The United States carried out a missile attack in Syria on Thursday night in response to
the Syrian government’s chemical weapons attack this week that killed more than 80 civilians, American officials said.
Dozens of Tomahawk cruise missiles were fired at an air base in Syria, military officials said.
They said the strike occurred at about 8:45 p.m. Eastern Time, that the target was the Shayrat airfield and that the strike had hit planes, fuel, spare parts and the runway.
According to one military official, 50 Tomahawks were launched from two Navy warships,
striking the airfield from where Syrian President Bashar al-Assad launched warplanes that dropped chemical weapons on Idlib.
The airstrikes were carried out less than an hour after the president concluded a dinner with Xi Jinping, the president of China, at his estate in Mar-a-Lago,
sending an unmistakably aggressive message about Trump’s willingness to use the military power at his disposal.
Trump authorized the strike with no congressional approval for the use of force,
an assertion of presidential authority that contrasts sharply with the protracted deliberations over the use of force
by his predecessor, former President Barack Obama.

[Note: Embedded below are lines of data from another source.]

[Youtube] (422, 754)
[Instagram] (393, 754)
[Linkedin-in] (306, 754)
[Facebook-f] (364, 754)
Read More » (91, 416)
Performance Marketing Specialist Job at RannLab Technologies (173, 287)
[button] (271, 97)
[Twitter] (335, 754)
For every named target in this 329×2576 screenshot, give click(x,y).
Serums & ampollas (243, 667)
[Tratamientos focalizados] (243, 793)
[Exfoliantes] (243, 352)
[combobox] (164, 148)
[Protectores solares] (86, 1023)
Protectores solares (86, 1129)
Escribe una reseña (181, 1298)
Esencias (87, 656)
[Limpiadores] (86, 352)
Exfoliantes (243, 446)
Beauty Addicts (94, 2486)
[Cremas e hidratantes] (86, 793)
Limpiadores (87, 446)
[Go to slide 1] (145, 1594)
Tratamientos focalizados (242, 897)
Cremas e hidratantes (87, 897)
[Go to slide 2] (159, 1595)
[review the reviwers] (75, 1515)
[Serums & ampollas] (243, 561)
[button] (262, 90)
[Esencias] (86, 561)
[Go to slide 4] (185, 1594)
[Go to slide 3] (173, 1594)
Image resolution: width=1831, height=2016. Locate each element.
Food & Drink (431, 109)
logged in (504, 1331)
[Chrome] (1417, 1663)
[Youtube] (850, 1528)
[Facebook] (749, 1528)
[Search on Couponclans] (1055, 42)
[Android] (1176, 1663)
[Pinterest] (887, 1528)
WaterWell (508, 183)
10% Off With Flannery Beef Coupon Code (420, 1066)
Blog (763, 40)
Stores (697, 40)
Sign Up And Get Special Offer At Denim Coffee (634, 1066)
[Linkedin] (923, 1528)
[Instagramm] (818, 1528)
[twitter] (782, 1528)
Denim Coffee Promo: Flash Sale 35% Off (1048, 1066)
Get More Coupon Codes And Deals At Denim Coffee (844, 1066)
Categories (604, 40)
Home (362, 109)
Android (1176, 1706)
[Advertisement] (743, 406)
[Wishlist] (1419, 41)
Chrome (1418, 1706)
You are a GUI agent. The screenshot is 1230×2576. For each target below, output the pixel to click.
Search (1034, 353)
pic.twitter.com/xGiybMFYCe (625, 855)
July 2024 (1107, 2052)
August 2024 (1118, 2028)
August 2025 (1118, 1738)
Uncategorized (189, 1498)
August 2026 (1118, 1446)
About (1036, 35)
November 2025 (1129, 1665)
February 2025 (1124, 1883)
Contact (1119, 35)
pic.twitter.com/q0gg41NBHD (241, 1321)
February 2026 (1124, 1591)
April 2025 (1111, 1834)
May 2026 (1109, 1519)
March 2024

Unlike Obama, who weighed — and ultimately rejected — the use of a similar strike at targets after Syria used chemical weapons in 2013,
Trump moved with remarkable speed, delivering the punishing military strike barely 72 hours after the devastating chemical attack that killed 80 people this week.
It was Trump’s first order to the military for the use of force —
other operations in Syria, Yemen and Iraq had been carried out under authorization delegated to his commanders —
and appeared intended to send a message to North Korea, Iran and other potential adversaries
that the new commander in chief was prepared to act, and sometimes on short notice.
The official said that the cruise missile strike was at the more limited end of the military options presented to President Trump Thursday by Defense Secretary Jim Mattis.
The cruise missile strike, the official said, was intended to send a message to Assad about the American intention to use military force if he continues to use chemical weapons.
It was the first time that the White House had ordered military action against forces loyal to Assad.
The speed with which the Trump administration responded —
and remarks earlier in the day by American officials who said that options were still being considered —
appeared intended to maximize the element of surprise
and sharply contrasted with the methodical scrutiny of the use of force by the Obama administration.